**EXTRAIT DU DOCUMENT**
· · · · · · ·

(Tout ce billet est inspiré du livre de référence de Julie DESROSIERS, «L'agression sexuelle en droit canadien, Éd. Yvon-Blais, 2009, 276 p. )
Lysiane Gagnon, de La Presse, écrit
ceci:
«…La langue
populaire, suivant en cela l’évolution du Code criminel, a effacé la
distinction cruciale entre le viol véritable – la pénétration
effectuée sous la contrainte – et toutes sortes de comportements
(attouchements, embrassades, commentaires sexistes, etc) qui, aussi
désagréables soient-ils quand ils ne sont pas désirés, ne sont pas de nature à
traumatiser une femme le moindrement raisonnable et équilibrée.
Mais tout
cela entre pêle-mêle dans le grand sac de l’« agression sexuelle »,
ce qui fausse complètement le tableau – à moins que l’on considère
comme de la violence un commentaire déplacé ou un effleurement sur la main!»

· · · · · · ·

**DONNÉES ENREGISTRÉES**
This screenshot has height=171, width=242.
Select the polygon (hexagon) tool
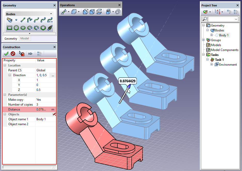click(43, 28)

· · · · · · ·

**LISTE DES TÂCHES**
1 - Pouvez-vous réécrire plus brièvement le paragraphe de l'extrait sur l'agression sexuelle qui commence par « La langue populaire », en gardant ses faits principaux ?
2 - Pouvez-vous reprendre l'extrait sur l'agression sexuelle après sa dernière phrase et en écrire la suite ?

**RÉSULTATS OBTENUS**
1 - La langue populaire, comme le Code criminel dans son évolution, ne distingue plus le viol véritable, c'est-à-dire la pénétration sous la contrainte, d'autres comportements (attouchements, embrassades, commentaires sexistes, etc.). Ces comportements sont désagréables lorsqu'ils ne sont pas désirés, mais ils ne sont pas de nature à traumatiser une femme raisonnable et équilibrée.

2 -
Commençons par la citation
Non, un commentaire sexiste n'est pas une agression sexuelle, non plus qu'un effleurage de main[1]. Quand on a une tribune de cette ampleur, on devrait tenter de ne pas émettre de faussetés. Car il ne s'agit pas d'une inexactitude, mais carrément d'une fausseté.
Finissons par le commencement
C'est à juste titre que le Code criminel canadien a aboli l'infraction de viol pour la remplacer par l'infraction plus large d'agression sexuelle. Les infractions d'agression sexuelle, devrait-on dire, puisqu'il y en a trois types, suivant trois niveaux de gravité objective, en plus des agressions sexuelles commises contre les enfants, qui sont aussi de trois types.
Le crime de viol remonte à la nuit des temps et n'a pas de prise dans la
réalité, du vécu, des femmes et des hommes qui sont victimes de diverses forme d'infractions de nature sexuelle.
Le droit canon et la common law exigeaient effectivement la preuve d'une pénétration pénis-vagin pour que le crime de viol soit commis. En remontant l'histoire, ce crime exigeait aussi la preuve d'une émission de semence. Pourquoi? Parce que le viol était un crime contre la propriété, une atteinte au droit de reproduction du mari, et un accroc à la lignée du père.
Une atteinte au droit de progéniture, donc,
qui faisait du mari, du père, du frère, les véritables victimes.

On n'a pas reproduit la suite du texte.